题目: 请把下面节选原文里从“Figure 1. Complete”到“Granular sparkling texture.”的这段文字，一字不改地重新打一遍。

节选原文:
++++++
Cardiac magnetic resonance imaging (MRI) disclosed delayed enhancement and perfusion defects in the endocardium (anterior basal subendocardium of LV and septal wall ). Delayed enhancement of the pericardium was also noted (Figure. 7).

Coronary angiography revealed patent left main, left anterior descending and left circumflex coronary artery. There was no ISRS [In-stent restenosis] in the right coronary artery. Endomyocardial biopsy was performed and pathology showed cardiac amyloidosis (Figure. 8). A bone marrow study revealed plasma-cell myeloma.

During the hospital stay, an episode of infection developed, which worsened heart failure. Mechanical support was instituted for cardiogenic shock and bortezomib was begun for plasma-cell myeloma. However, fatal arrhythmia developed. Despite all resuscitative efforts, he expired.

Figure legends:

Figure 1. Complete ECG.

Figure 2. Thickened left ventricular wall.

Figure 3. Thickened left ventricular wall (without chamber enlargement), interatrial septum and valve leaflets; bi-atrial enlargement; small amount pericardial effusion.

Figure 4. Granular sparkling texture.
++++++
所示数据:
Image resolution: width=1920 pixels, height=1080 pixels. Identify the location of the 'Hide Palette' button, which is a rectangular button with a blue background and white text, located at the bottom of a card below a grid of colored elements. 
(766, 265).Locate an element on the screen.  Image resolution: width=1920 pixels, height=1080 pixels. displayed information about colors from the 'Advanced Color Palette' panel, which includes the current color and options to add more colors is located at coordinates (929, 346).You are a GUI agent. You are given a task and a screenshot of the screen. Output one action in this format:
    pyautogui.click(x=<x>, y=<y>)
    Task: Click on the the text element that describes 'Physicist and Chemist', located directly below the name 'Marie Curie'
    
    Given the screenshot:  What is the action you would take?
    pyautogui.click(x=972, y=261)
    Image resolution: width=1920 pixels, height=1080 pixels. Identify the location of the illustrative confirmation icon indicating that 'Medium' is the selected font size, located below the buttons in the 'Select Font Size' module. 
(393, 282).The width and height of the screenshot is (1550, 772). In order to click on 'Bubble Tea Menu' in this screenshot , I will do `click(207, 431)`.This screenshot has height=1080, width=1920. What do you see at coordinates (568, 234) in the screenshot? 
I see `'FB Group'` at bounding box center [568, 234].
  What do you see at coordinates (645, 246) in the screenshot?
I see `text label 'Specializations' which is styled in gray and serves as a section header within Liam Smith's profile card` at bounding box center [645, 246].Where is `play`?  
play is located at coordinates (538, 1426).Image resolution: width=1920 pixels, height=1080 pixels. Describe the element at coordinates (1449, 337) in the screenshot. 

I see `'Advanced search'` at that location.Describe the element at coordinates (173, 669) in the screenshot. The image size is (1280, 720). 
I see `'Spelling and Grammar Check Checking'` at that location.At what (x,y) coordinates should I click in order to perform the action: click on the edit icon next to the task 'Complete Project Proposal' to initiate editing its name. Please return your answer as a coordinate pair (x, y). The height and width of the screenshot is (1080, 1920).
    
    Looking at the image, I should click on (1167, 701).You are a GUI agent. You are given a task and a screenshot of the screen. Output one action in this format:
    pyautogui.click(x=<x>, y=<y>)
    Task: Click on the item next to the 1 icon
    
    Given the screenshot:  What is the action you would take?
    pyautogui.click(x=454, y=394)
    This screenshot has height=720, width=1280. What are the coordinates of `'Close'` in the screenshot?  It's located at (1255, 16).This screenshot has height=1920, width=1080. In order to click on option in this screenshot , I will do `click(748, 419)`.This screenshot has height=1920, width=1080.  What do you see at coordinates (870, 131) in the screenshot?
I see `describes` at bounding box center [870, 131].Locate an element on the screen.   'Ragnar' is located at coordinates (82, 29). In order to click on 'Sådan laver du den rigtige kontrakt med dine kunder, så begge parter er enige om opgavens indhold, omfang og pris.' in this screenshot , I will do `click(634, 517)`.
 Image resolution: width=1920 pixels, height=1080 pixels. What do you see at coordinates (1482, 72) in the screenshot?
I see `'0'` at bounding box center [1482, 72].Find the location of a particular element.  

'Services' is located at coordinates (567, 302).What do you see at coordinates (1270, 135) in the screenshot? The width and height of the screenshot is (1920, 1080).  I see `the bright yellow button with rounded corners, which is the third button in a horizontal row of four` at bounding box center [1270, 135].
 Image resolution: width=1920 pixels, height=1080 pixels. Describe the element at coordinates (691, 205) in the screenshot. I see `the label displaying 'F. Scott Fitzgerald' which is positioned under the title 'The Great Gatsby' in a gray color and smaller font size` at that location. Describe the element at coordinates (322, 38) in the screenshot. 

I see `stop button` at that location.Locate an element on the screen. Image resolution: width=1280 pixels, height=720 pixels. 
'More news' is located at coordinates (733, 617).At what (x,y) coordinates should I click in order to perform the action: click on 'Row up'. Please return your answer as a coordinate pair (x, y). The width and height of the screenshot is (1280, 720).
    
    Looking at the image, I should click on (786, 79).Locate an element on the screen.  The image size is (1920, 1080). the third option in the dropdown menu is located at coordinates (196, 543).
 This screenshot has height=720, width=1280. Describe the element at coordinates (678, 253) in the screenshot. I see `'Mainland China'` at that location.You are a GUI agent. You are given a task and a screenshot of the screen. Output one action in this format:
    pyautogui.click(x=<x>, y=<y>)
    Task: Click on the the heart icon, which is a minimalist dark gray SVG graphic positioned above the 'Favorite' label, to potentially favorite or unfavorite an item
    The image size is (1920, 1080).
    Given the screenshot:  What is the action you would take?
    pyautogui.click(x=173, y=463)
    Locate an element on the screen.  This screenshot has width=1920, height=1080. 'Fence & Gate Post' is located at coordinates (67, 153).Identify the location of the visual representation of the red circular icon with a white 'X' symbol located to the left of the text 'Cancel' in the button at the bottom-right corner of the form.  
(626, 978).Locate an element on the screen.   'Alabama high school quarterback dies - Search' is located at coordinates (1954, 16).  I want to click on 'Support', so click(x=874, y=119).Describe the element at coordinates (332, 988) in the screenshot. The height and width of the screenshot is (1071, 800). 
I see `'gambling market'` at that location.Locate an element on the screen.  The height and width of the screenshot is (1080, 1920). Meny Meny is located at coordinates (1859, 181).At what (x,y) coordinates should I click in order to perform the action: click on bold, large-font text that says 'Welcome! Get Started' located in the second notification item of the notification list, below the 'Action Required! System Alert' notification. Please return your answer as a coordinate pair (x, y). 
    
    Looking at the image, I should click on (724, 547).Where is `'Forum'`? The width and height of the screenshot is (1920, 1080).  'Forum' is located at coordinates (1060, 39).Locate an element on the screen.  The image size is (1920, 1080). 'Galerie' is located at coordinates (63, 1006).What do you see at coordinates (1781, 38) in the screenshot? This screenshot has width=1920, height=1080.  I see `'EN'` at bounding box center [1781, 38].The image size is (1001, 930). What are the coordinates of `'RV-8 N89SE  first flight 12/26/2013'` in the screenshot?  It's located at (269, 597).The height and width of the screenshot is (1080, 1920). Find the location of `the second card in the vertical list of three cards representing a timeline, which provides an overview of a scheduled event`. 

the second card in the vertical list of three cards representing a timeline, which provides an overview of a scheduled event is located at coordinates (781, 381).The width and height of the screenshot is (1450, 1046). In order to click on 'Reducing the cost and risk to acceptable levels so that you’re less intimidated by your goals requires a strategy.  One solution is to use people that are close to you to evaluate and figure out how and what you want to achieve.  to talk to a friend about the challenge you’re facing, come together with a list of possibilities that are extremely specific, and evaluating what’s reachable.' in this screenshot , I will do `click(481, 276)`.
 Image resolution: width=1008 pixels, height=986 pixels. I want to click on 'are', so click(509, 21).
++++++
解答:
Figure 1. Complete ECG.

Figure 2. Thickened left ventricular wall.

Figure 3. Thickened left ventricular wall (without chamber enlargement), interatrial septum and valve leaflets; bi-atrial enlargement; small amount pericardial effusion.

Figure 4. Granular sparkling texture.